While it is water under the bridge now considering that the American psychological thriller drama TV series “The Following” has already been cancelled by Fox after it aired its Season 3 finale on May 18, 2015, it is still worth noting that the show would have had its fourth but biggest serial killer villain had it been greenlit for Season 4.
The disclosure came from executive producer Alexi Hawley when he revealed moths after it was all over and done with for “The Following” that the writing team for the TV series had already come to the common point of crafting a big bad that was bigger than Joe Caroll, played by James Purefoy in Season 1, or Strauss, played by Gregg Henry in Season 2, or Theo, played by Michael Ealy in Season 3.
The serial killer shall also be someone who does not belong to the poor or middle class but from a well-to-do family.
Grand plans going up in smoke
Hawley said that the writing team was already fascinated then with the idea of an evil force that is very wealthy, notes the Vine Report.
Unfortunately for Hawley and the show’s writing team, all their grand plans for “The Following” went up in smoke after Fox decided not to renew the show for a fourth season because of already dwindling ratings.
Sources in the network are saying back then that they do not see “The Following” picking up the slack in its ratings despite Kevin Bacon and a supposed new plotline or even new villain since it was actually the mind games between Kevin Bacon’s Ryan Hardy and James Purefoy’s Joe Carroll that got the show to a blazing start.
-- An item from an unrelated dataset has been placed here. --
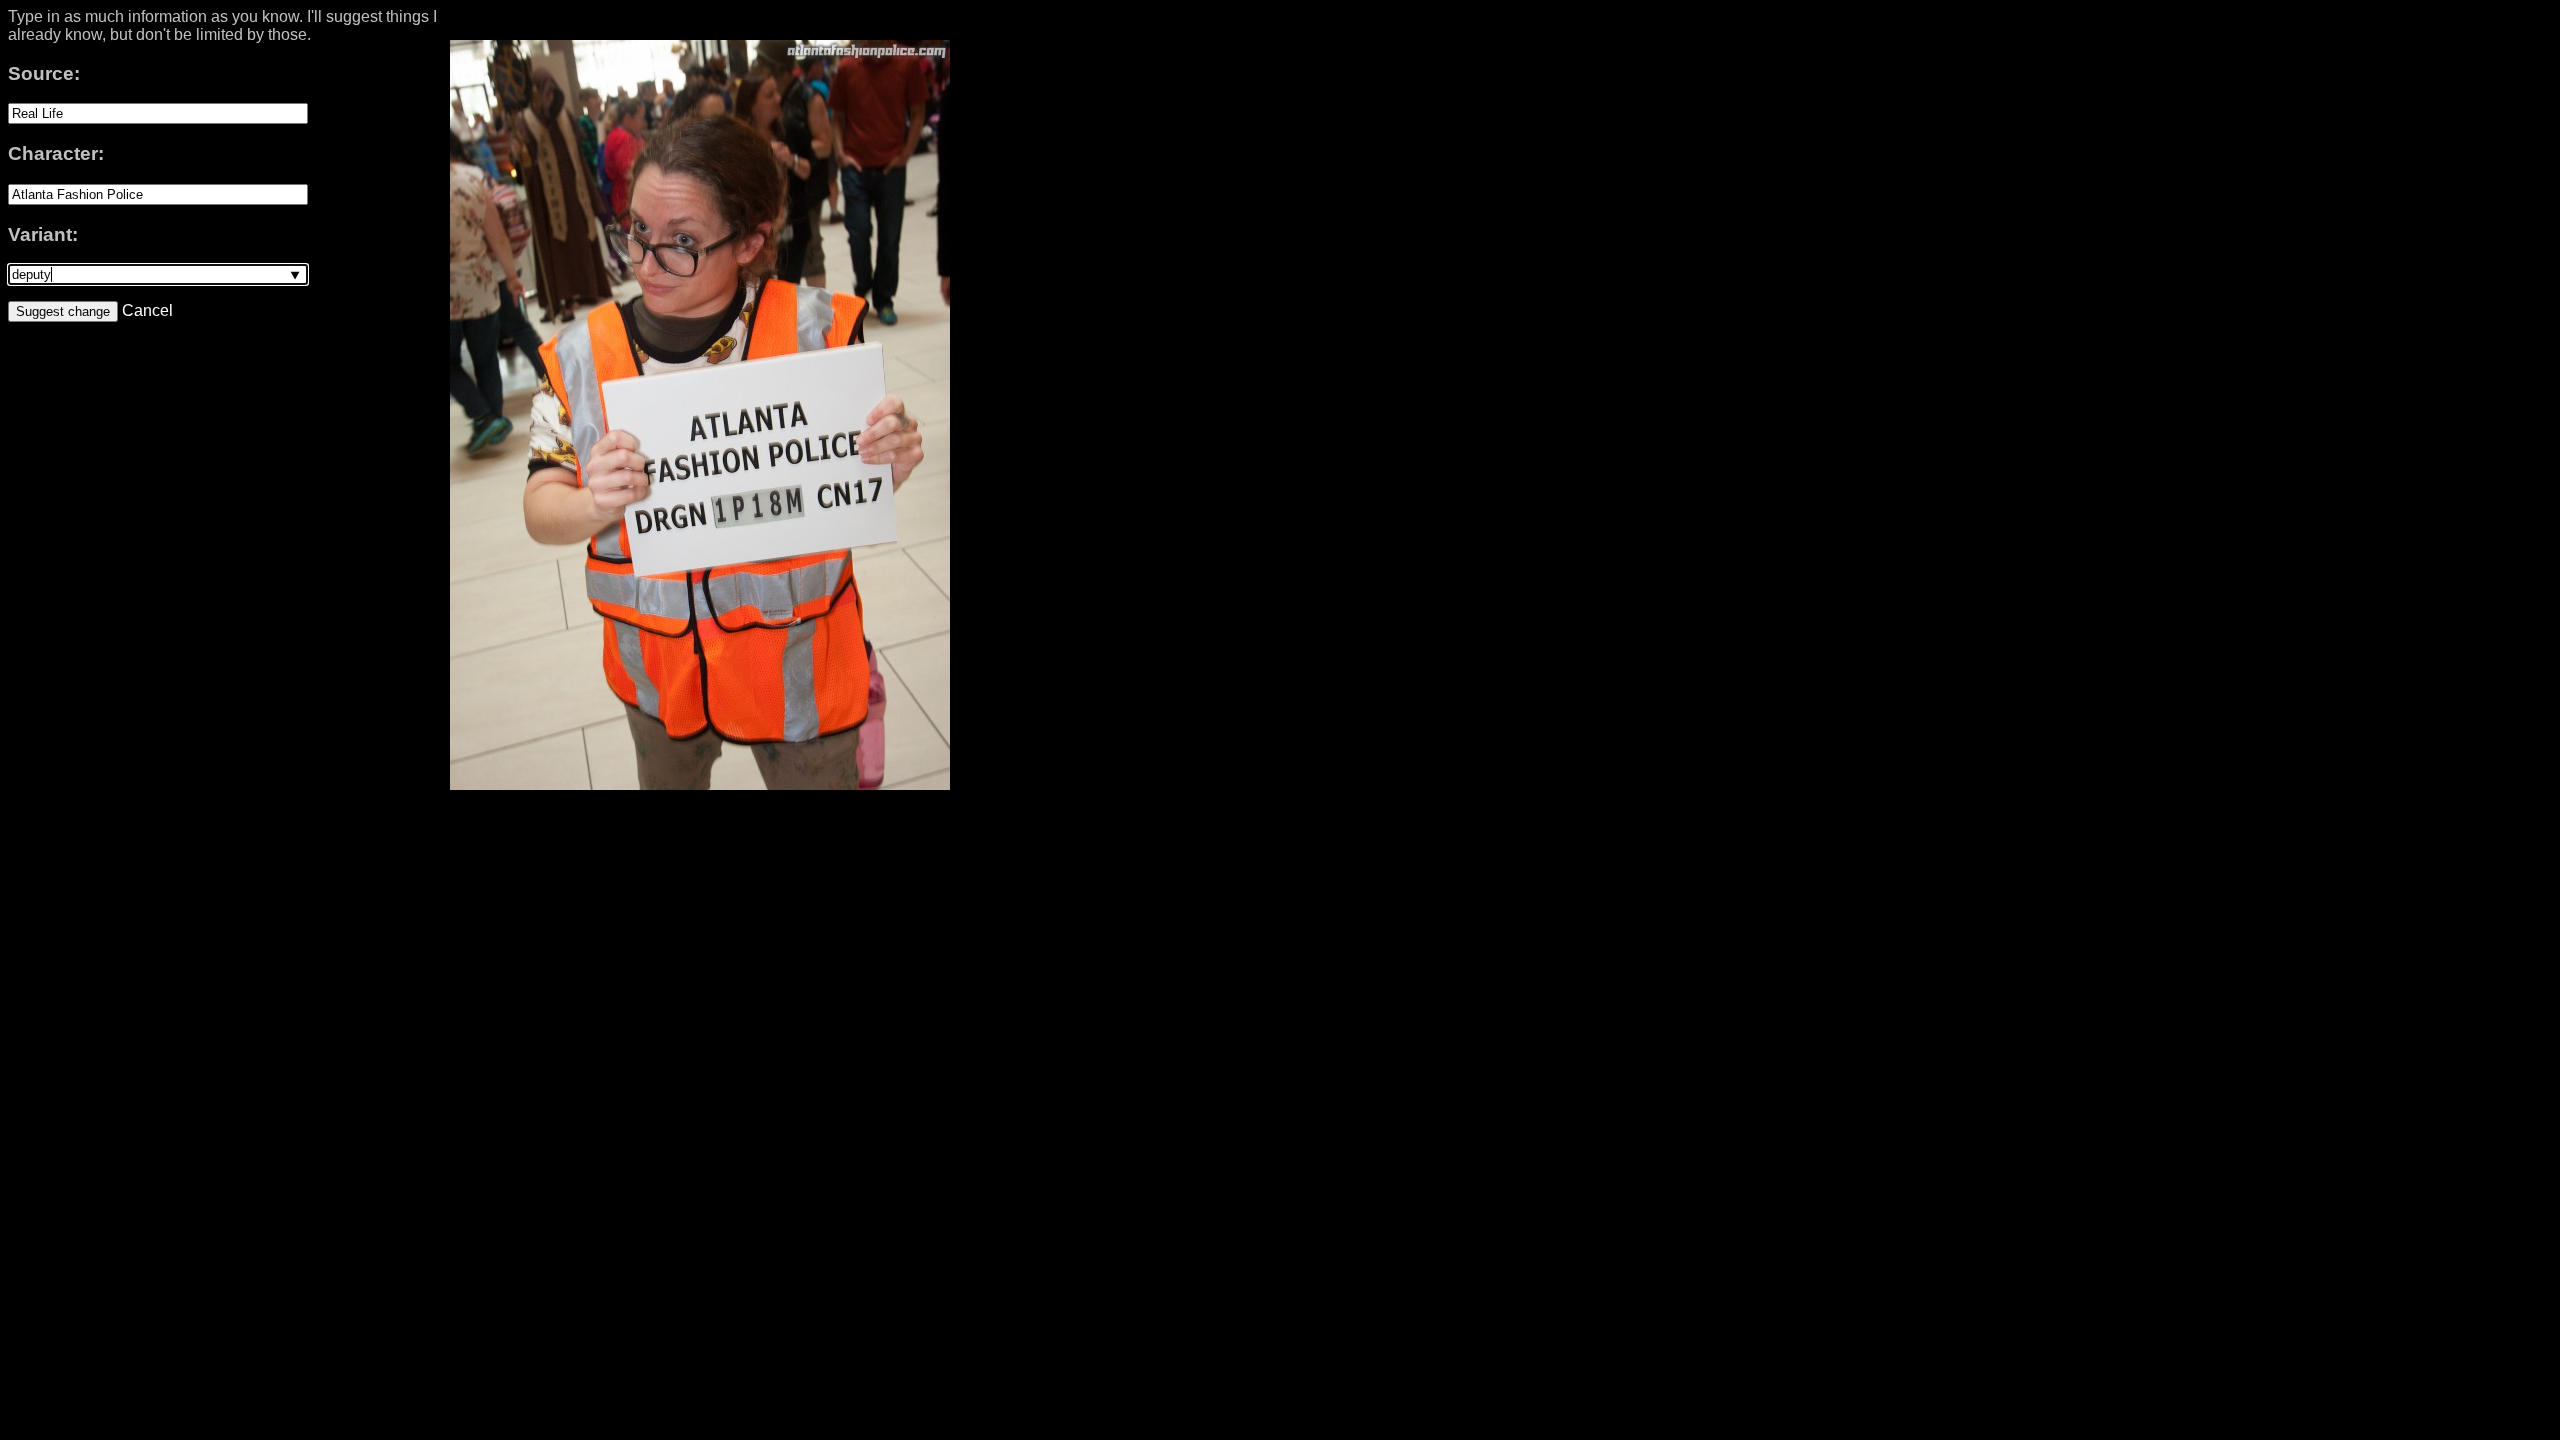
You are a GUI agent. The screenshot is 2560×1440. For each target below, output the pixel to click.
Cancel (145, 310)
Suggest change (63, 311)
When Hardy put an end to Caroll in the TV series, it also closed the storyline well and good since the subsequent seasons were merely from a tired old formula that viewers have already seen time and again in the movies and also on the small screen, points out Breathecast.
Both busy actors
It is not just Kevin Bacon, the lead actor of “The Following,” who got busy even after the show was canceled by Fox for Season 4 in May of last year. It was also the same path taken on by British actor James Purefoy.
Purefoy only appeared during the first two seasons of “The Following” and was no longer there during the third season, where the ratings significantly dropped, prompting fans and critics to assume that the tandem of Kevin Bacon and James Purefoy is what make the show clicked in the first place.
The British actor is a veteran of very good and top-rating TV shows including the epic sword-and-sandals TV series “Rome,” which many described as the prelude to the now very popular “Game of Thrones.”
“Rome,” created by Bruno Heller, was an expensive, complex and advanced TV show that is way ahead of its time. It was a show that lent itself to encores and binge-watches by pitting larger-than-life historical icons against rowdy commoners and pushed sex into almost every exposition scene.
Purefoy’s performance in “Rome” was so wonderful that he was actually considered for a role in “Game of Thrones” which he rejected because he was still busy with “The Following.”
When “The Following” was canceled last year, Purefoy has started entertaining offers from other TV shows. He is now the lead star of the TV series “Hap and Leonard” and the small screen reboot of the racial discrimination story “Roots.”
The aftermath of the cancellation of “The Following” for Season 4 was not really a downer for James Purefoy because he got so busy and his career flourished all the more, similar to the path taken on by fellow lead star Kevin Bacon.